Потом задул свечу и добавил:
— А теперь давай поспим. Рано утром пойду разбирать завалы, я уже договорился. У нас нет ни вина, ни угля, ни свечей. Я не хочу топить печку книгами...
— Даже и не думай. Я никогда этого не позволю! Лучше разрубить и сжечь эти трухлявые гробы, — ответила она, прижимаясь к нему. — Как ты думаешь, Бог часто плачет? — спросила она после минутной паузы.
— Если Бог есть, Он должен плакать постоянно. Рыдать он должен, блядь! Он должен выть и на коленях просить у Софи прощения...

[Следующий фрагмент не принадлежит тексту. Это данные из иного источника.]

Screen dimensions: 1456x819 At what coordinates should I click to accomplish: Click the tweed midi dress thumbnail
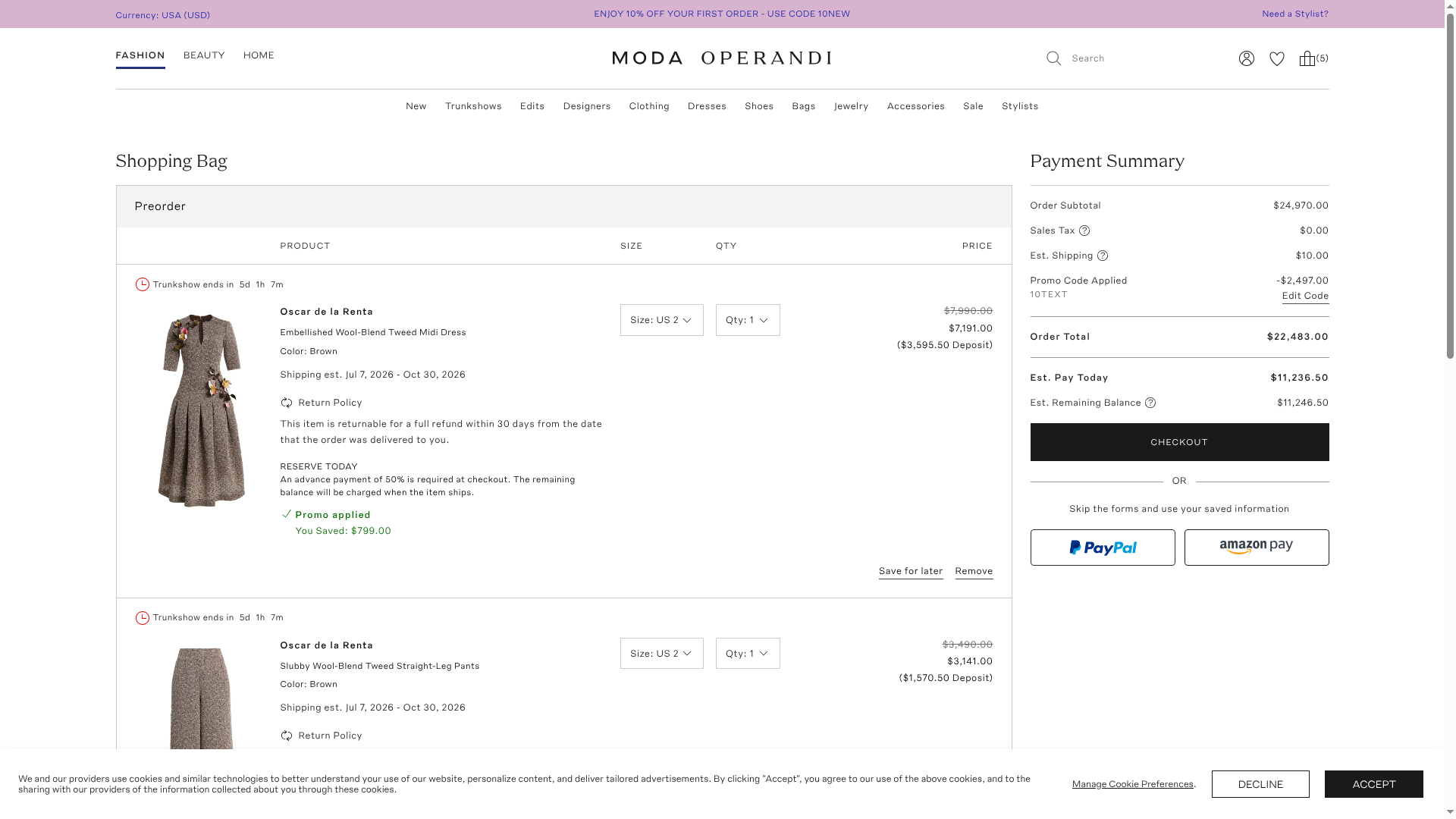click(x=201, y=410)
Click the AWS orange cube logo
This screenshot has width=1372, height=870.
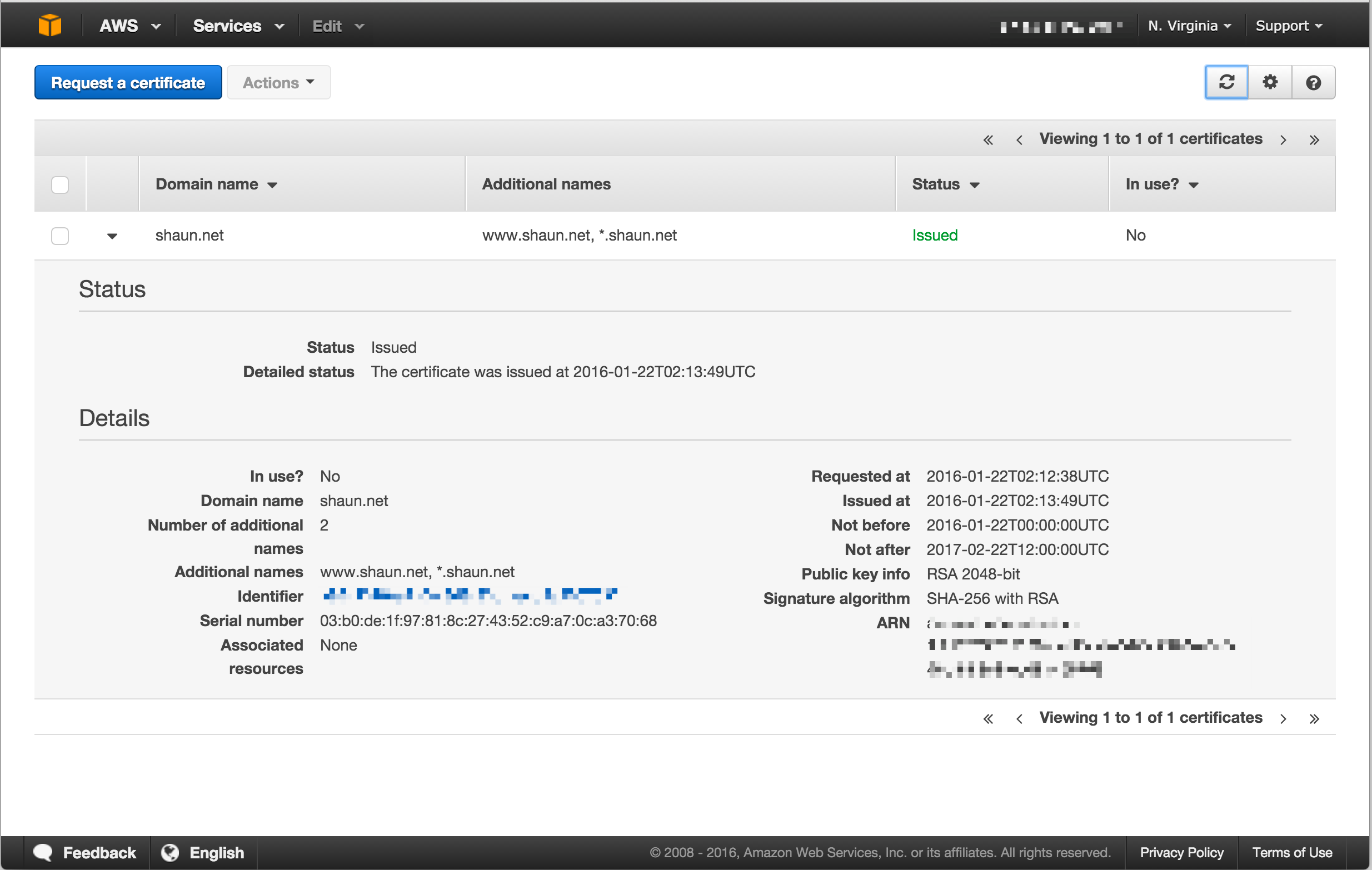(49, 26)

Она помнит, что в ту ночь так и не сомкнула глаз. Ей было тревожно и грустно. Больше всего она страдала от собственного бессилия. История Софи заставила ее понять, что ничье сопротивление — ни ее самой, ни матери, ни бабушки, ни отца — всем ужасам, зверствам, лицемерию, безумию и извращениям последних лет не имеет абсолютно никакого значения. Оно не выходит за пределы пассивности и тихого примирения с судьбой. И ничего не дает другим людям. Потому что все они, как и те, кто разделял их взгляды, повторяли, что ничего нельзя сделать. Все бессмысленно, никто ничего не заметит, а их слишком мало. Это как укус пираньи. Маленькой, безобидной рыбки. Безобидной, пока она одна, но смертельно опасной, когда она кусает вместе с тысячами других, вьющихся вокруг жертвы. Но для этого одна из пираний должна рискнуть и укусить первой. Чтобы появилась кровь, запах которой тут же привлечет остальных. Софи Шолль, в отличие от нее, не смирилась. Она разгадала этот эффект пираньи и... погибла. Она не побоялась пожертвовать жизнью.

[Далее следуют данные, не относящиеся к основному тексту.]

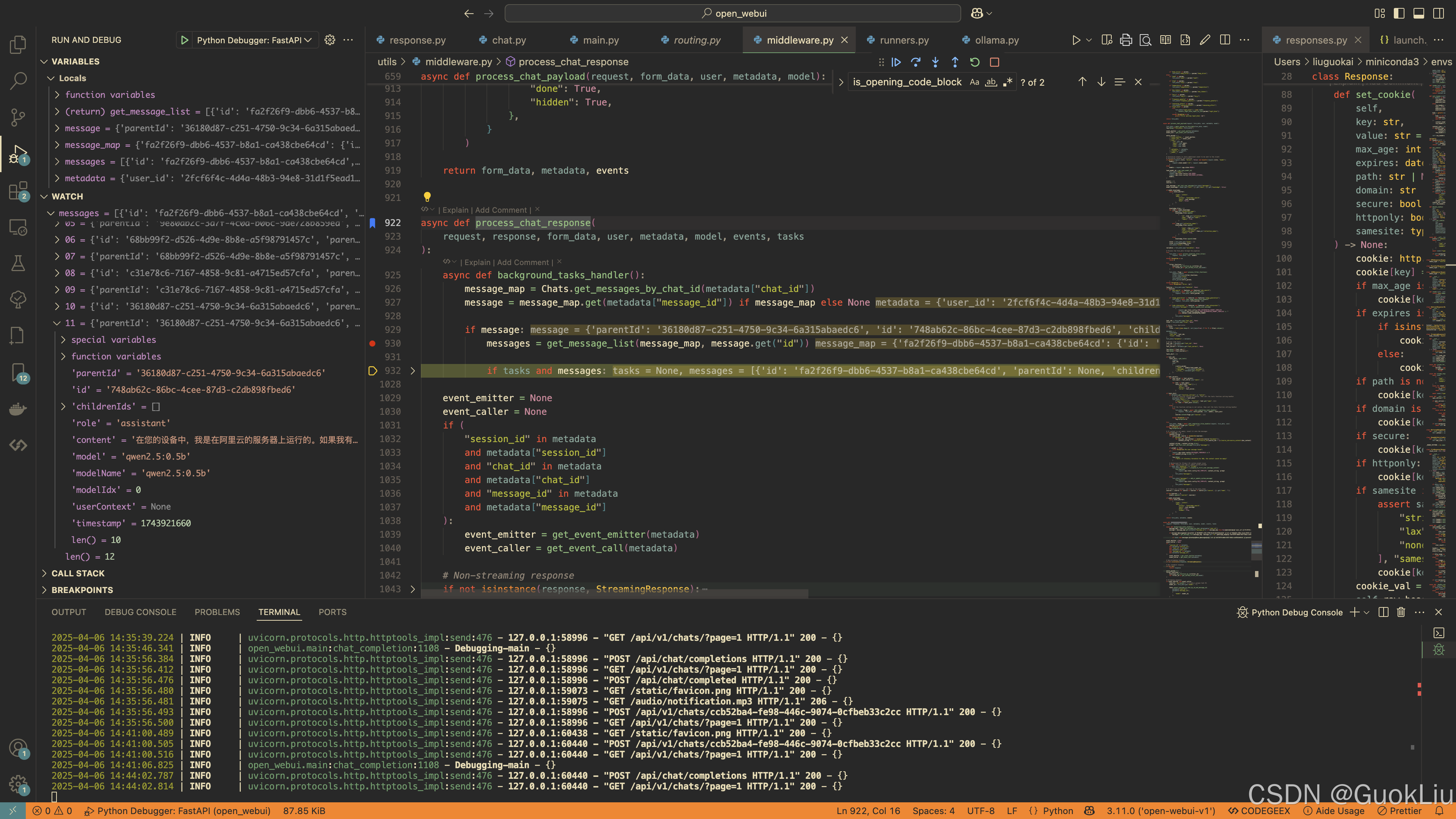The image size is (1456, 819).
Task: Click Explain code lens above process_chat_response
Action: 455,210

Однако эта жертва ни к чему не привела. Нет, неправда! Ведь даже то, что она сейчас об этом думает, хоть и не особенно, наверное, важный, кое-что значит. Придет время — она верила в это, — и все немцы узнают о Софи, ужаснутся и устыдятся настолько, что назовут ее именем школы, поставят ей памятники. Так и будет. Она верила в это...

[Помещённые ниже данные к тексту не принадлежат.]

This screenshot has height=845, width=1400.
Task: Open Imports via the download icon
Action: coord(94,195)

Теперь, после того как она узнала о героическом сопротивлении Шоллей, иначе стали выглядеть бесконечно повторявшиеся Геббельсом летом прошлого года сообщения о неудачном покушении на фюрера в его самом засекреченном убежище «Волчье логово». Она помнила, как в конце июля сорок четвертого года только и жила этими сообщениями. Чем чаще и презрительнее Штауффенберга, организатора покушения, называли «подлым предателем народа и фюрера, вероломной гнидой в мундире офицера вермахта», тем больше она им восхищалась. Мать совершенно не разделяла такого восторга. Она считала, что потомок аристократического рода, граф, полковник Клаус фон Штауффенберг — обычный, как она это сформулировала, «путчист». Самовлюбленный эгоцентрист. И уверяла, что Штауффенберг никогда не скрывал своего крайнего шовинизма и восторгался военными успехами рейха. Ему необходимо было являть собой образец преданности нацизму, чтобы в столь молодом возрасте получить звание полковника и право сидеть за одним столом с Гитлером в самом секретном, самом охраняемом бункере — ставке. То, на что отважился граф Штауффенберг и объединившиеся вокруг него офицеры, не было героизмом. Это была обычная, «до обидного провальная» — как выразилась мать — попытка дворцового переворота с целью отстранить от власти теряющего доверие народа Гитлера и заменить его кем-то другим. Кем-то, кто не обязательно будет лучше, скорее, окажется даже хуже своего предшественника. Потому что это будет новый, еще «голодный» игрок, и он будет стремиться как можно скорее добиться убедительных успехов на пути к «окончательной победе тысячелетнего Рейха». Штауффенберг совсем не герой, считала мать, он точно такой же нацистский преступник, как и Гитлер. Она помнила, как в конце их бурной ссоры на эту тему мать добавила: «Если бы папа был жив, он сказал бы тебе то же самое, только был бы при этом спокойнее и убедительнее».